Texts (with links to click) or phone calls or emails offering

:
  • bogus stimulus checks related to the pandemic
  • airline refunds related to the pandemic
  • COVID-19 tests
  • sales of supplies like masks
  • Medicare/health insurance fraud–a “Medicare representative” obtaining your personal information
  • Telemarketer offering prize money; the scheme may also involve making a “good faith” payment in exchange for the prize money
  • caller saying you must send money for a relative in the hospital
  • caller pretending to be a grandchild needing money for an emergency
  • scammer posing as a charity soliciting a donation
  • scammer claiming to be from the Internal Revenue Service (IRS) or the Social Security Administration
  • scammer using pop-up browser windows on your computer to warn of a virus or to encourage people to buy anti-virus software
  • scammer using emails to appear to be from a legitimate company or financial institution, asking people to log in to their account
  • scammer using an email to pretend to be from the IRS and offer a tax refund

What you can do to protect yourself from scammers

:
  • Don’t click text links—even links that say “STOP” or “NO.” This is one way scammers confirm the number is active. Don’t click links appearing to be from government agencies or airlines either. If you need to reach the IRS or an airline, go directly to their website for contact information.
  • Don’t download attachments on your computer.
  • Don’t log in to your accounts from an email link. Instead, go to the company or financial institution’s website directly.
  • Keep your tech software up-to-date so you’re not reacting to bogus schemes involving anti-virus software. Consider asking a tech-savvy relative to help you with tech updates.
  • Learn how to hover over the sender’s address in an email to see if it matches the company’s address.
  • Be wary of Caller IDs appearing to come from a government agency or even from a local caller whose number you don’t recognize. Let the call go into voicemail.
  • Don’t send money or share personal information over the phone. If you want to donate to a charity, go to that charity’s website. And remember: The government doesn’t send out text messages asking for personal information. Nor does the government contact people by phone unless the person initiates the contact.
  • Don’t respond to a call, email, or letter from someone claiming to be from Medicare. Instead, contact Medicare directly for any questions or billing or verification concerns you have.
  • Don’t pay a fee in return for a greater reward down the road. This is known as an advanced-fee scam.
  • Don’t offer payment in gift cards.
  • Don’t respond to a caller claiming to be a relative in need. Instead, contact that relative directly.
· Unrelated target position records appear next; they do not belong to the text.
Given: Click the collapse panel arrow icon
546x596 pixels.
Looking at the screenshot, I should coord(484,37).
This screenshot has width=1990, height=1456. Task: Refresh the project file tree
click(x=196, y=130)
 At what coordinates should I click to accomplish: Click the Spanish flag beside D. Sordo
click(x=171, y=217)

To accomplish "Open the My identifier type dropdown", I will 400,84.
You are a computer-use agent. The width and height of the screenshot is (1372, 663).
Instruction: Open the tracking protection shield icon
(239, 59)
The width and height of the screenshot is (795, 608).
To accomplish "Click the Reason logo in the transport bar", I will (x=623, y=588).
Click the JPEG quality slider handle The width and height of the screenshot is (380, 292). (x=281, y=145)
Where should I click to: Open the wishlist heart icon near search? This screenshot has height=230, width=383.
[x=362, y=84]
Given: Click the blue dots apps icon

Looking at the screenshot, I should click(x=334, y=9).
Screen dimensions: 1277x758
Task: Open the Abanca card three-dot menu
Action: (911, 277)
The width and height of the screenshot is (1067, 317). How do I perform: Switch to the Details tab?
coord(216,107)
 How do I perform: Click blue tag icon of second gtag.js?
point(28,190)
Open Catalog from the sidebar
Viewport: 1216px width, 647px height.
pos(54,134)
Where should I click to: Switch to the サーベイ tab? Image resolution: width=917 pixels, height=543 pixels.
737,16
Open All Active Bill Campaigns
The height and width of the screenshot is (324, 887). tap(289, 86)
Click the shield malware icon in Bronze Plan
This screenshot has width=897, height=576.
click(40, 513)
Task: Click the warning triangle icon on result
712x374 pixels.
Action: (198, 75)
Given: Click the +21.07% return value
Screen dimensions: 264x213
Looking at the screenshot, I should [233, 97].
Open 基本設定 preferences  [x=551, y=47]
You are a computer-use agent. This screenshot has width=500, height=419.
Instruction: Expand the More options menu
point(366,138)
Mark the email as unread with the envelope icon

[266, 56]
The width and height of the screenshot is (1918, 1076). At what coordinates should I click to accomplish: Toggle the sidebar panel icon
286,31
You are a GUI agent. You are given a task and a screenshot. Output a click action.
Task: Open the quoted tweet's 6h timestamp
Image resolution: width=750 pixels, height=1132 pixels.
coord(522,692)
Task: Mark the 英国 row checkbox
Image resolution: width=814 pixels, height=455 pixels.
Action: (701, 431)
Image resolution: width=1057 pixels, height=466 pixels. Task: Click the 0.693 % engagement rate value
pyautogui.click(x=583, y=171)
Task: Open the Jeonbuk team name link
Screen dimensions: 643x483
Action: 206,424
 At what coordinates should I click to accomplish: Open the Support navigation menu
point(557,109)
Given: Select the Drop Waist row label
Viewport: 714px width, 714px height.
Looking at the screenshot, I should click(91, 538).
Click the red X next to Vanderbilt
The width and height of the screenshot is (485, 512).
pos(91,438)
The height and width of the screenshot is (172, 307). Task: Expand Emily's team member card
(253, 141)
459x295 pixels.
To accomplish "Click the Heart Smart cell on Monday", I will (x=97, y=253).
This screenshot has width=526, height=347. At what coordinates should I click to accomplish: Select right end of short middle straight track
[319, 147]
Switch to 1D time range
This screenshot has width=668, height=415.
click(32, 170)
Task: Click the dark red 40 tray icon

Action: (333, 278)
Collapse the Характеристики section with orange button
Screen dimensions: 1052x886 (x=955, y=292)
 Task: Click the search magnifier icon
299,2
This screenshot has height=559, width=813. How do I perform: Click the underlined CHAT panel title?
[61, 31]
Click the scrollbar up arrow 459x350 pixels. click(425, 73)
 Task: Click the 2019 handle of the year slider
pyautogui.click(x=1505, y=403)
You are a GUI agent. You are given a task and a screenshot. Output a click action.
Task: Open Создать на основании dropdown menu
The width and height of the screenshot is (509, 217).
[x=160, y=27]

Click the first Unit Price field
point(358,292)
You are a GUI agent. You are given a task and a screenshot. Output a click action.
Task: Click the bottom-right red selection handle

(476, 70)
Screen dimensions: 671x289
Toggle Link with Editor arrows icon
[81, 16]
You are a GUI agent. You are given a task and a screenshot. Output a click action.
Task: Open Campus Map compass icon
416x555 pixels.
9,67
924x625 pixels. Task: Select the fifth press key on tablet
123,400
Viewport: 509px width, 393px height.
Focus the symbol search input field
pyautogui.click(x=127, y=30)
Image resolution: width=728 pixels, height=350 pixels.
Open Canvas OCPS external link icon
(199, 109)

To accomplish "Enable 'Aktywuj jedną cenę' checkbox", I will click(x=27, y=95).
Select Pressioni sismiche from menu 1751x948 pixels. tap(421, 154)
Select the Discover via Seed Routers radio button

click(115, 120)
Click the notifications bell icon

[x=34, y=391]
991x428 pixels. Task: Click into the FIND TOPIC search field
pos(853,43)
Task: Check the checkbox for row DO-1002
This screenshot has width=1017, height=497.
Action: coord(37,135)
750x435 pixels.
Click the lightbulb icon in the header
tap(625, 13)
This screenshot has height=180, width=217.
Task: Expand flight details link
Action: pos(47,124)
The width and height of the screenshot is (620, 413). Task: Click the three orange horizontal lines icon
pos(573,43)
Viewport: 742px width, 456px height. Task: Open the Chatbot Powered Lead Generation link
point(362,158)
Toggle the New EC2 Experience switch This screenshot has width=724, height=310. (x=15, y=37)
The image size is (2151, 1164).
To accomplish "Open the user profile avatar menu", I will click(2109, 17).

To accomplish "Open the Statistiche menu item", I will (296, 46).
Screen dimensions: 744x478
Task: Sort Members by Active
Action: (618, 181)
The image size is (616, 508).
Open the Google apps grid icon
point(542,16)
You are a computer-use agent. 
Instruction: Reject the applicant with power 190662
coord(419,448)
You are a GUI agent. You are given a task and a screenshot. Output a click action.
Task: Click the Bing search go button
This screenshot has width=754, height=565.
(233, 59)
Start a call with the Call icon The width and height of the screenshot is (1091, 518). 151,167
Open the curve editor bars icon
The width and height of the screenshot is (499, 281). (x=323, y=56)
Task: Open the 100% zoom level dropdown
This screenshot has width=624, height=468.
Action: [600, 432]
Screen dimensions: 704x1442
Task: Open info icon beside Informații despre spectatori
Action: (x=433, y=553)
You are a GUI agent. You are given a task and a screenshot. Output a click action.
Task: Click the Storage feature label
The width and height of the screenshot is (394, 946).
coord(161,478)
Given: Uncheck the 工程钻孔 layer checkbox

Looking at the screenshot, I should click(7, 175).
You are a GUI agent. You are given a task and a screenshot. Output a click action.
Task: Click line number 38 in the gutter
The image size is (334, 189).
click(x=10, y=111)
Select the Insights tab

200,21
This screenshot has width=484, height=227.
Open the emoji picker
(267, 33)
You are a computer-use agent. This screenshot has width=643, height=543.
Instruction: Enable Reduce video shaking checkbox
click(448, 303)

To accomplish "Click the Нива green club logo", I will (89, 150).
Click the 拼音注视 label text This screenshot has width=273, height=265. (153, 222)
In addition, here’s a helpful resource for verifying whether a text or phone call or email is legitimate or a fraud. AARP’s toll-free fraud network helpline (877-908-3360).

If you’ve been scammed, report it to the federal government on the usa.gov scam and fraud website.  Or, report it to the Federal Trade Commission on its scam and fraud website. Or call the FTC’s Consumer Response Center at 1-877-FTC-HELP (1-877-382-4357). Don’t hesitate to report fraud either—everyone is vulnerable to it, and you’re helping to protect others by reporting your case.